═══ Document text ═══
Looking for something brilliant to read this weekend? We've curated six of our favourite pieces from the last seven days, covering everything from food trends to international crime and personal experiments.
1. The Humble Jacket Potato's Unlikely Comeback
One of the UK's most surprising fast food trends in recent years has been the influencer-led resurgence of baked potatoes, one of Britain's original street foods. Sammy Gecsoyler met the 'spudfluencers' who are spreading the starchy gospel and aiming to make jacket potatoes sexy again.
2. Aleppo's Uncertain Future After Devastation
For 5,000 years, Aleppo has been a great metropolis at the heart of a region stretching from the Mediterranean to modern-day Iraq. The Syrian city prospered as a trade hub and manufacturing centre, enduring invasions, plagues, and natural disasters while preserving its distinctive character.
After the Syrian civil war, nearly two-thirds of the city lies in ruins. The destruction is so vast that it will take years just to clear the rubble, let alone begin rebuilding. The question remains: can Aleppo ever return to the city it was before the war?
3. Wunmi Mosaku's Journey from Manchester to Oscar Nomination
The actor grew up on a Manchester council estate and has now gone stratospheric for her pivotal role in the vampire smash Sinners, earning an Oscar nomination this week. Before her nomination, Mosaku spoke about leaving Britain for LA and the £30 bus trip that changed her life, stating she'd return to the UK but wouldn't play a police officer.
4. Finland's Biggest Crime: The Untouchable Hacker God
At 2am on 23 October 2020, ransom_man uploaded a file containing every record of every single patient on a database. Therapy notes had already been published for free, accessible to everyone in the world.
Who was behind the biggest crime Finland had ever known? Jenny Kleeman spent 18 months investigating, culminating in one of the most chilling conversations she had ever had, exploring whether the perpetrator might have been motivated by something other than money.
5. Mumbai's Coastal Road: A Symbol of Inequality
Mumbai is known for its graphic inequality, home to 90 of India's billionaires but also more than six million slum dwellers. Now, a city where most people squeeze onto buses and trains has a new symbol of the gulf between rich and poor: a high-speed, eight-lane motorway on its western coast.
Critics say this coastal road project serves only the wealthy despite being built with taxpayers' money, representing what Amrit Dhillon describes as "a massive transfer of wealth to the rich and imposes costs on the rest."
6. Living Analogue in a Digital World
Emma Russell asked: "Is it possible to live lo-fi in a hi-tech world?" For a month, she tried swapping her iPhone for a Nokia, picking up physical copies of books, newspapers and magazines, and using a London A-Z for directions to see if ditching her smartphone would make her healthier, happier, or more stressed.
═══ Supplied material ═══
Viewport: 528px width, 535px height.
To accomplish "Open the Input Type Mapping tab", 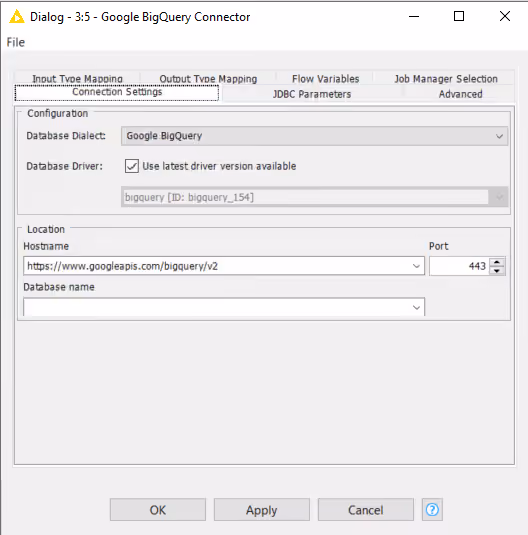I will click(77, 78).
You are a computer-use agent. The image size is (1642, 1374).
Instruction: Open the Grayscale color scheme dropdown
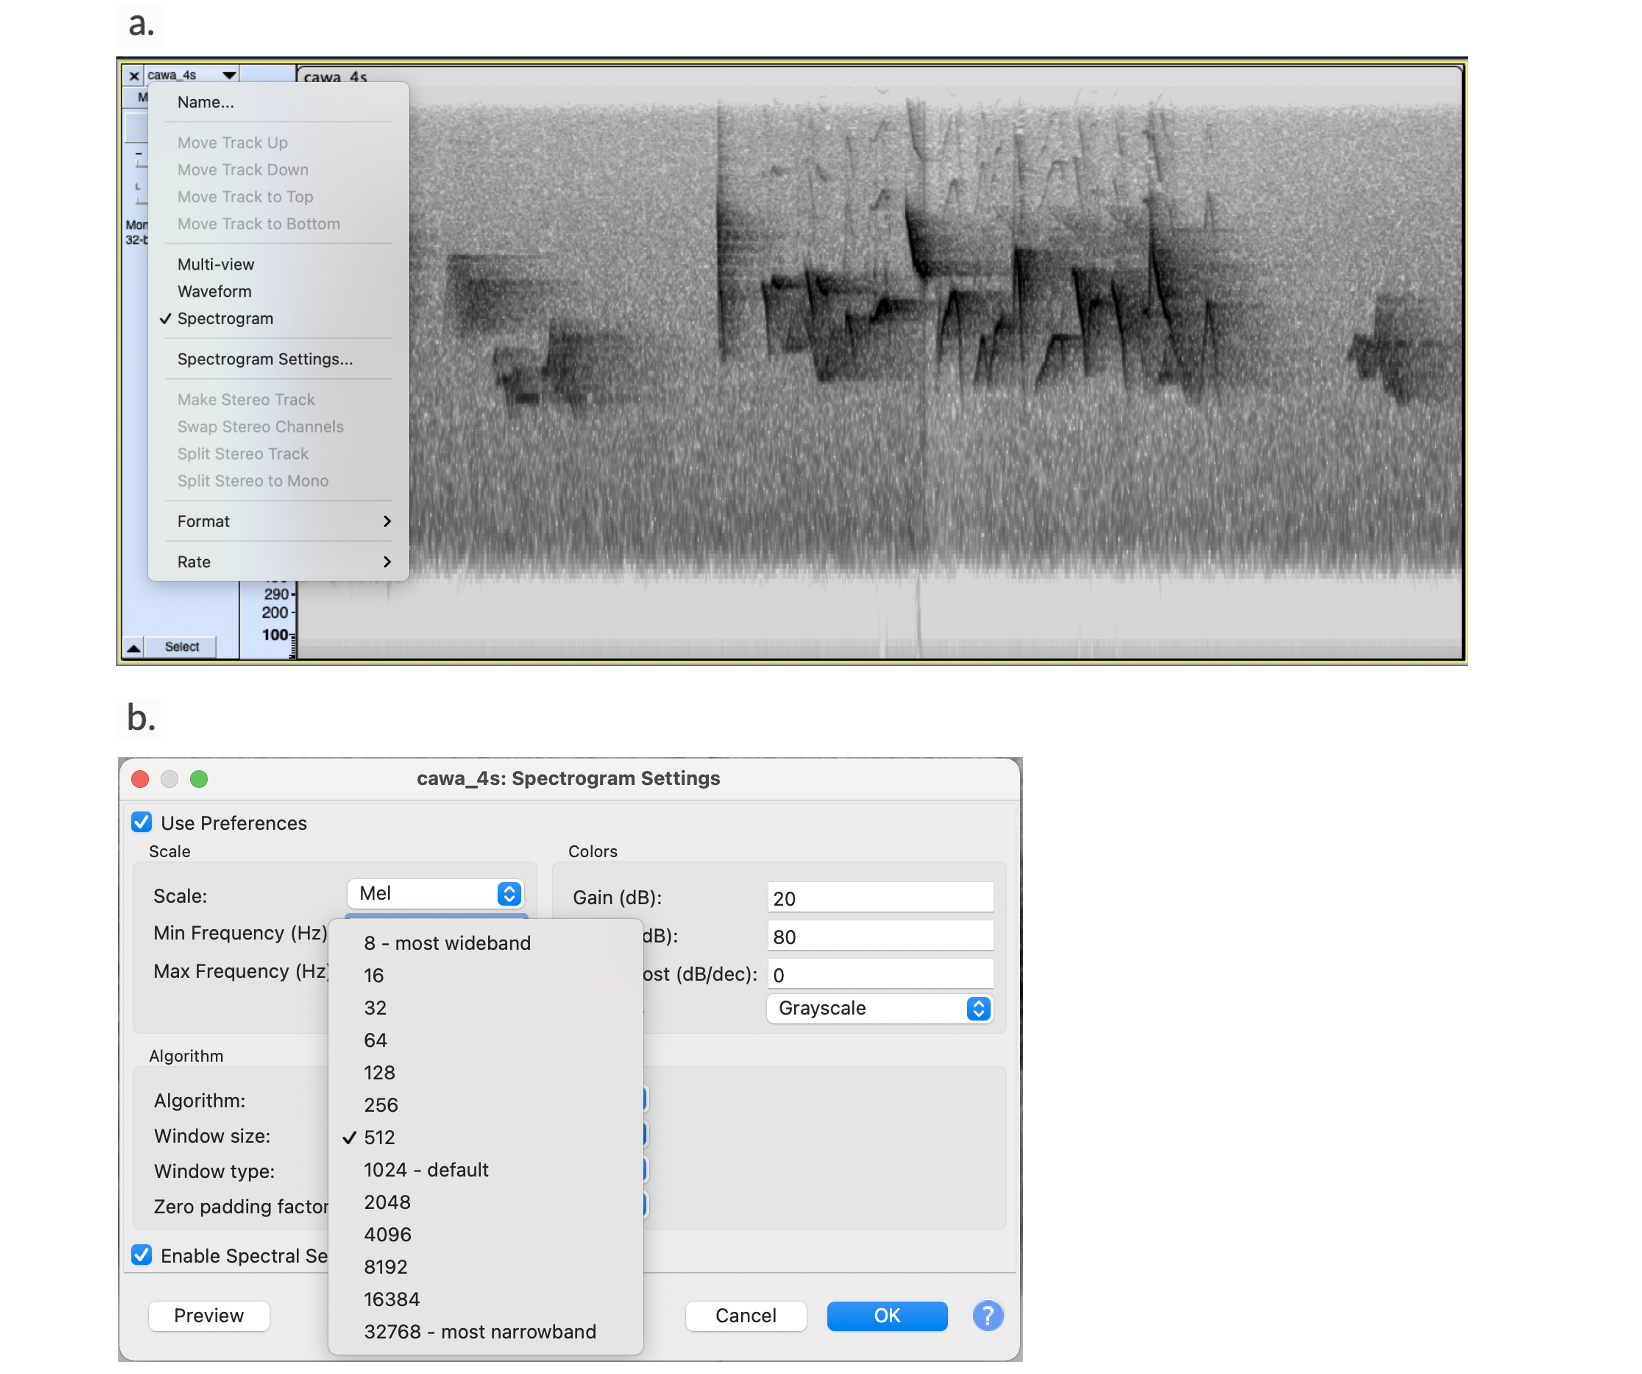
═══
### Instructions
a. From the weekend reading roundup, reproduce the passage that begins at the words "Critics say this" and stops after the words "or more stressed.".
b. Using the weekend reading roundup, answer these:
(i) How long did Jenny Kleeman spend investigating Finland's biggest crime?
(ii) How many of India's billionaires live in Mumbai?
(iii) What phone did Emma Russell use in place of her iPhone?

### Set of answers
a.
Critics say this coastal road project serves only the wealthy despite being built with taxpayers' money, representing what Amrit Dhillon describes as "a massive transfer of wealth to the rich and imposes costs on the rest."
6. Living Analogue in a Digital World
Emma Russell asked: "Is it possible to live lo-fi in a hi-tech world?" For a month, she tried swapping her iPhone for a Nokia, picking up physical copies of books, newspapers and magazines, and using a London A-Z for directions to see if ditching her smartphone would make her healthier, happier, or more stressed.

b.
(i) 18 months
(ii) 90
(iii) A Nokia